Variety was first out of the gate with an instant analysis of Monday morning’s Oscar nominations for original song and score. The early readings suggest that Hildur Guonadottir’s Joker score and Elton John’s Rocketman song have the inside track, but I am being cautioned that Oscar voters can be unpredictable in these categories and not to count out newcomer Cynthia Erivo for her Harriet song or Thomas Newman (a 15-time nominee so far without a win) for his 1917 score. Voting actually doesn’t begin until Jan. 30, and the Oscars are almost a month away. The original Monday stories, containing more statistical detail, can be found here for score and here for song; the slightly truncated print versions are pictured above.

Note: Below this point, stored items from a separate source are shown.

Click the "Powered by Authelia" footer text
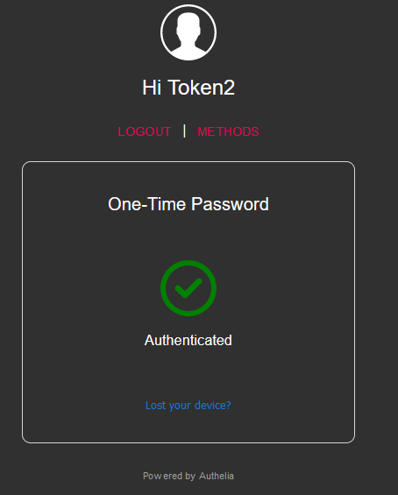The height and width of the screenshot is (495, 398). [188, 476]
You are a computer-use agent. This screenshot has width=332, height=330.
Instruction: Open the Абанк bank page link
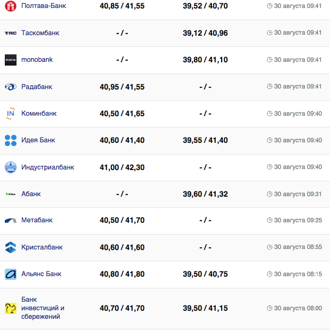pos(31,194)
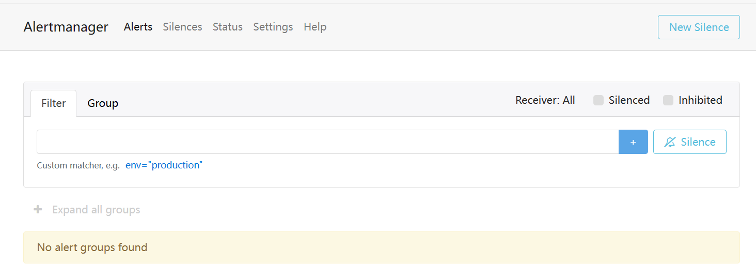The height and width of the screenshot is (280, 756).
Task: Click the plus icon beside Expand all groups
Action: pos(38,210)
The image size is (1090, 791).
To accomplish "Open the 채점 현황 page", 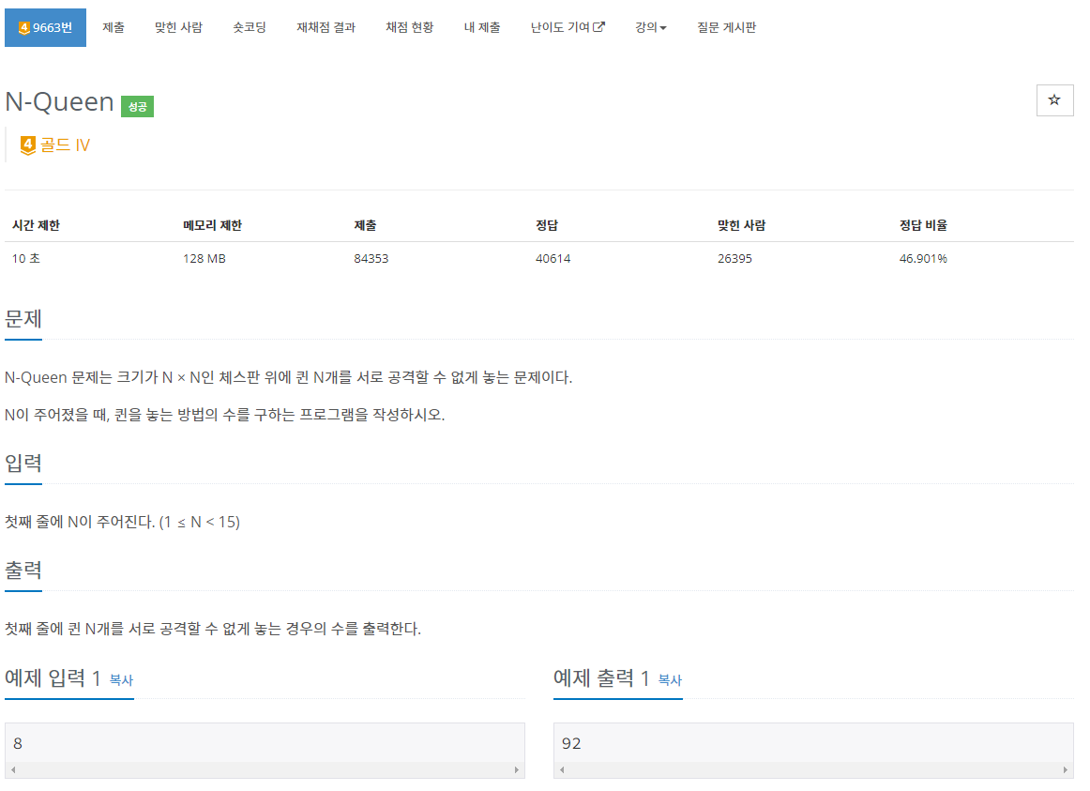I will [x=409, y=27].
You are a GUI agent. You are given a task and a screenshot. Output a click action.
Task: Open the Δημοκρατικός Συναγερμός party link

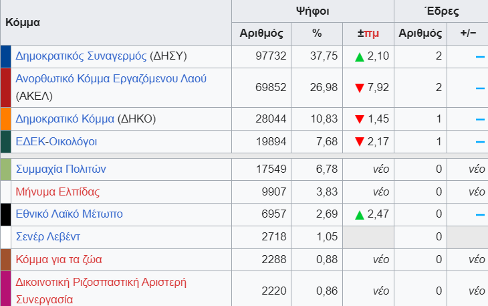(x=81, y=56)
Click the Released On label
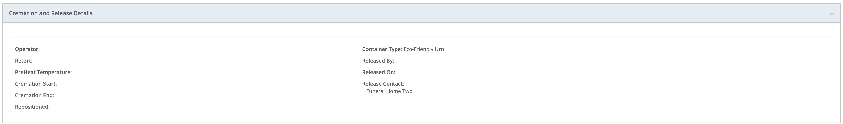Image resolution: width=843 pixels, height=124 pixels. coord(379,72)
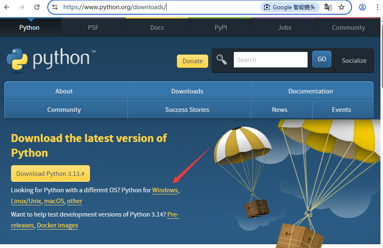The image size is (383, 248).
Task: Open the Windows download link
Action: tap(165, 190)
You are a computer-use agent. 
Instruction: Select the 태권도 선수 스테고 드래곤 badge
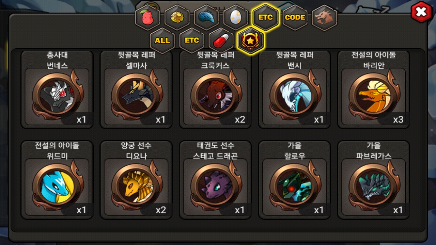215,180
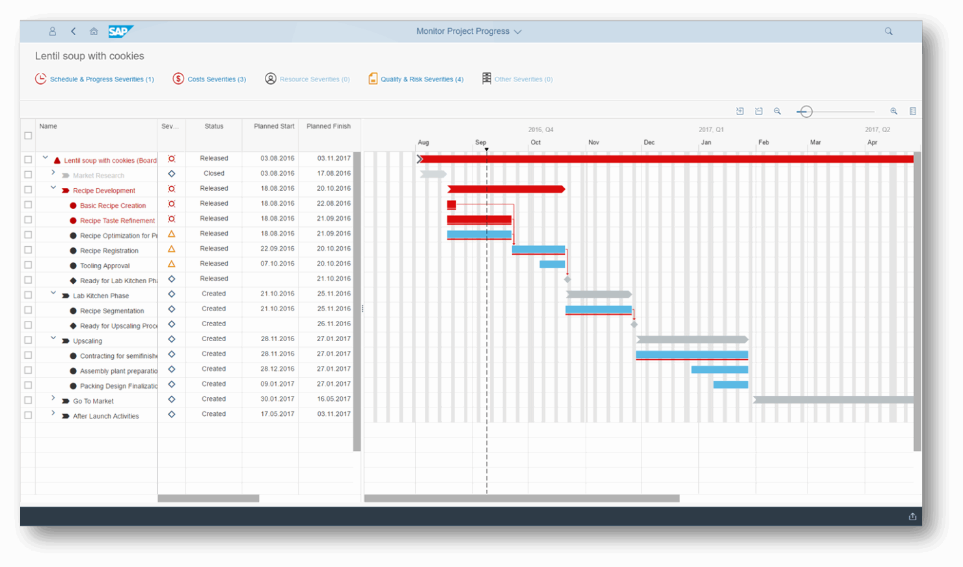Open the Costs Severities filter icon

pos(178,78)
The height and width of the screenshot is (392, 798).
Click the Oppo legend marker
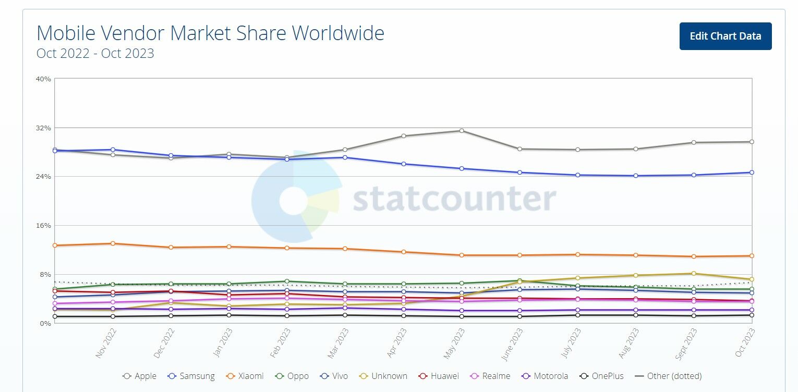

As the Golden Globe awards were nearing and Academy voters were deciding who to nominate in the music categories, Variety commissioned a final few stories related to songs and scores from calendar year 2019. Chris Willman and I shared a byline as we examined how period films handled music (my portions involved 1917, Ford v Ferrari and Little Women). Then, because Globe voters nominated Taylor Swift and Andrew Lloyd Webber for their new song in Cats, but Oscar voters failed to place it on the shortlist for nomination, I went back through recent Globe history to try and determine the odds of them actually rewarding Swift for a tune in one of the year’s most lambasted films. And finally, the Society of Composers & Lyricists held its inaugural awards, handing out most of its film awards to women, including the now ubiquitous (at award ceremonies, anyway) Icelandic composer Hildur Guonadottir for her Joker score.

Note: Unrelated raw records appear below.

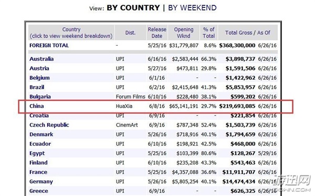Click the China country link
This screenshot has width=315, height=196.
coord(37,106)

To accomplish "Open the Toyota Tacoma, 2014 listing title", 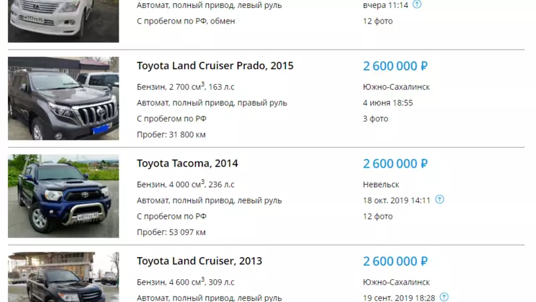I will tap(188, 163).
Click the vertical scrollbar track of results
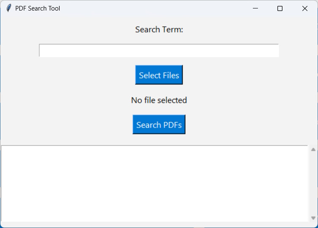 click(313, 183)
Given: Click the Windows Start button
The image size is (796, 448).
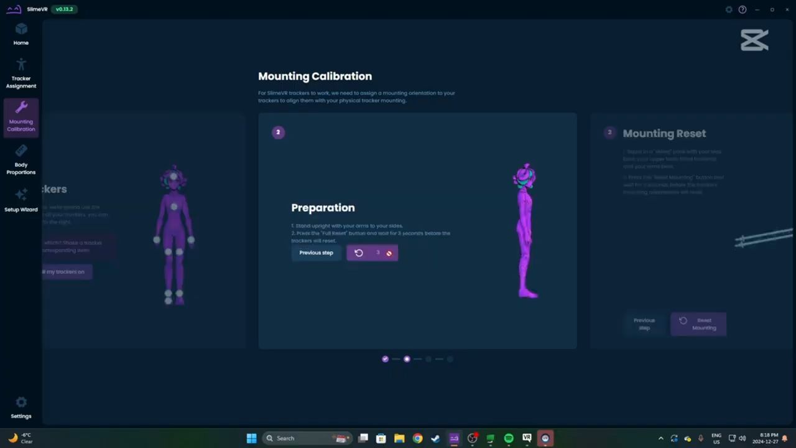Looking at the screenshot, I should pos(251,439).
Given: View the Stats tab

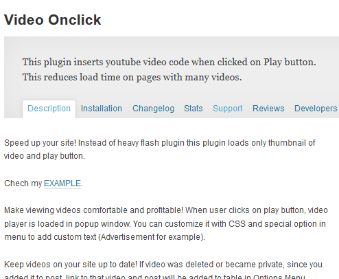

This writer — the author of The Music of James Bond — was proud to supply Variety with the world exclusive that composer Hans Zimmer is scoring the new 007 film, No Time to Die. I placed a lot of calls to sources on both sides of the Atlantic to lock down as many details as possible. The sad part was having to report, also for the first time, that Dan Romer, director Cary Fukunaga’s original choice as composer (they collaborated on Beasts of No Nation and Maniac), had been fired after months of working on the film. Zimmer joined the Bond team in early December; the Oscar winner is, of course, a veteran of action franchises from Pirates of the Caribbean to the Dark Knight films.

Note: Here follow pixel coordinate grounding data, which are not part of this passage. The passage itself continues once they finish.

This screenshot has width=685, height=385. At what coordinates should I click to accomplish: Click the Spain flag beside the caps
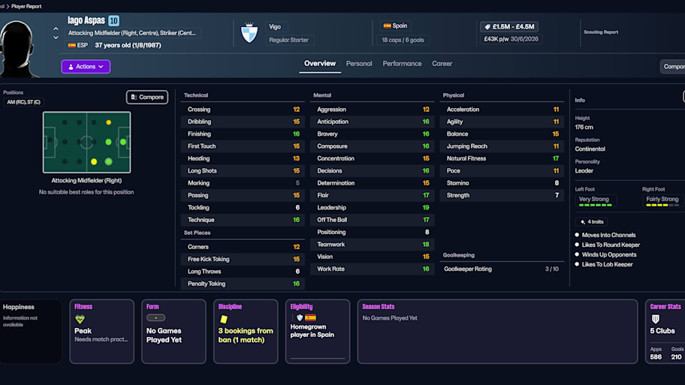pyautogui.click(x=387, y=26)
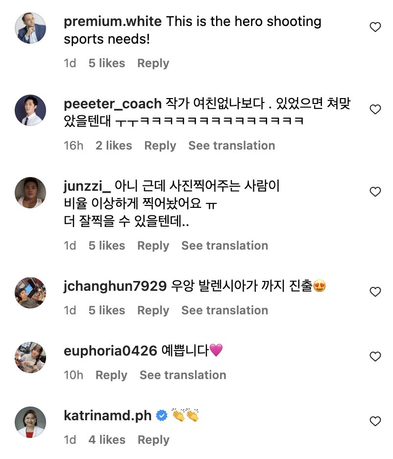The image size is (393, 459).
Task: View the 5 likes on premium.white's comment
Action: click(x=106, y=63)
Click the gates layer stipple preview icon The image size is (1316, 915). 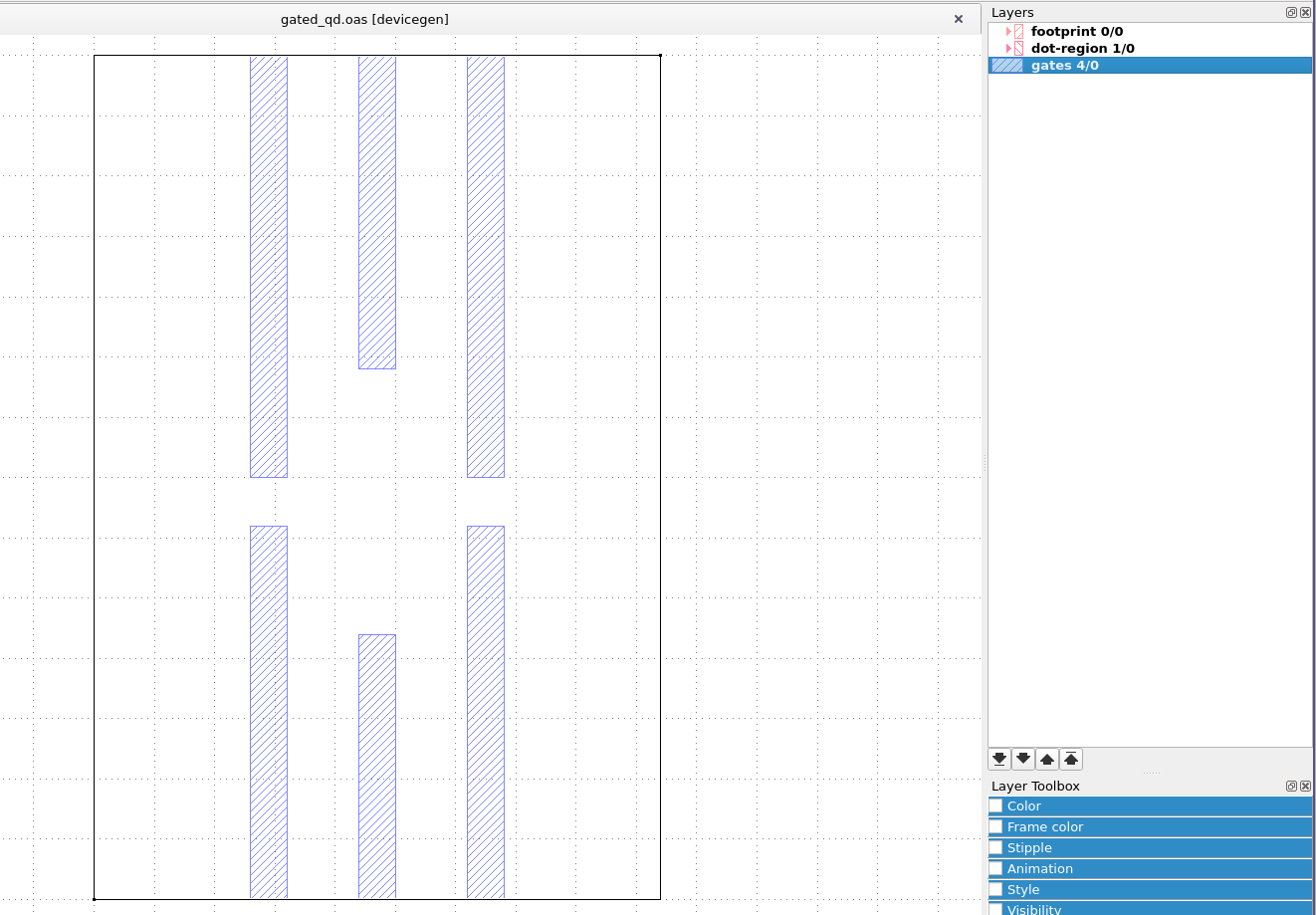[x=1007, y=65]
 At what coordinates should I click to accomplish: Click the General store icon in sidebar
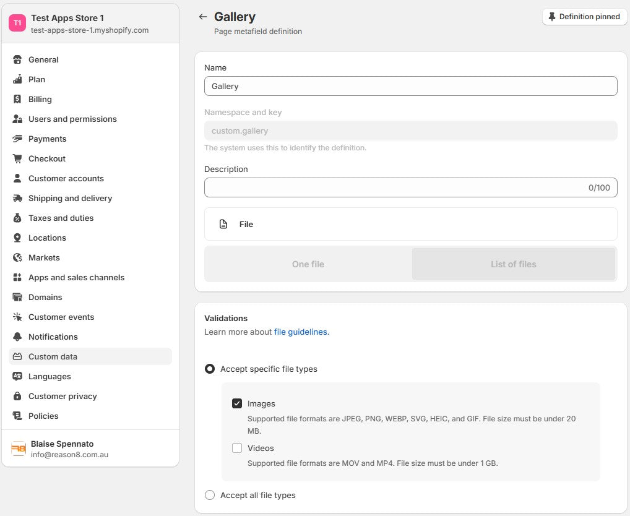pyautogui.click(x=17, y=60)
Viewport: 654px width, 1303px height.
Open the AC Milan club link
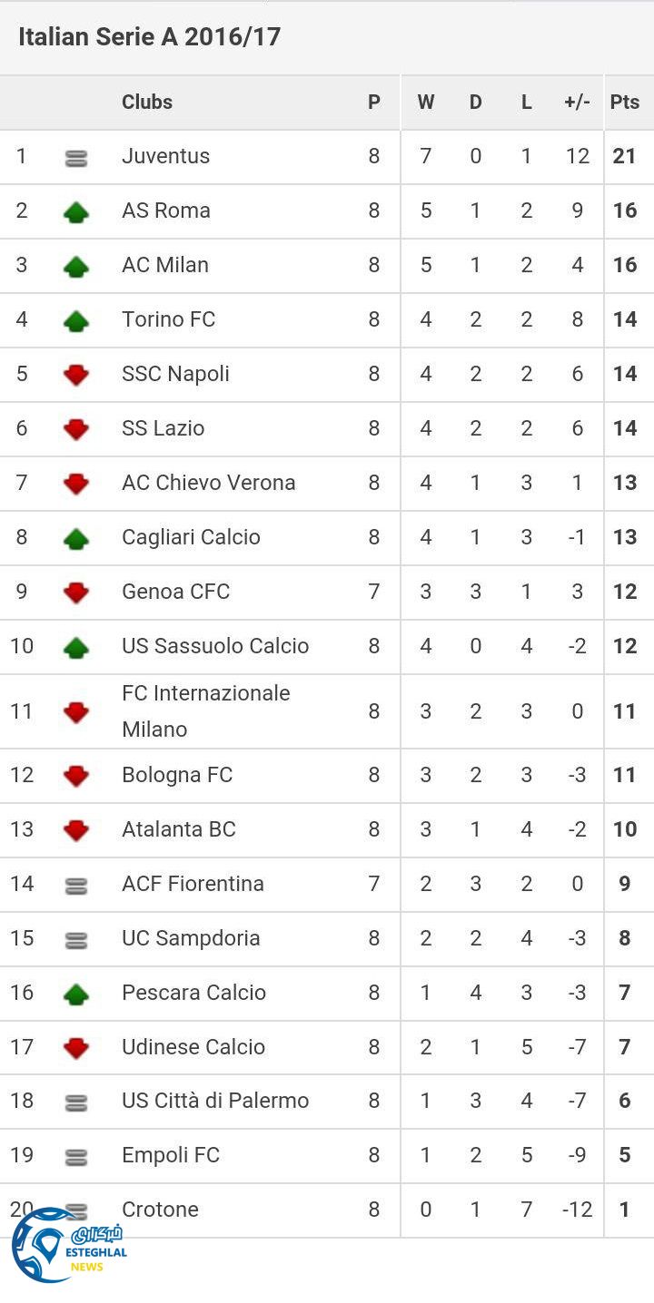point(165,265)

It is a rare privilege to be able to sit down with composer John Williams and discuss his latest project. I was honored that he agreed to talk about his 42-year history with the Star Wars franchise and especially the long-awaited finale, The Rise of Skywalker, which opens this week. In this piece for Variety — believed to be the composer’s only print interview for the new film — Williams talks not only about the movie but about how it all came about back in 1976. Director J.J. Abrams chimes in with some thoughtful historical perspective. The print version was truncated; the online version, which you can read here, contains considerably more information of interest to every Star Wars fan. A few weeks ago, I discussed his latest Grammy nominations, which now bring his total to 71 (including 24 wins)!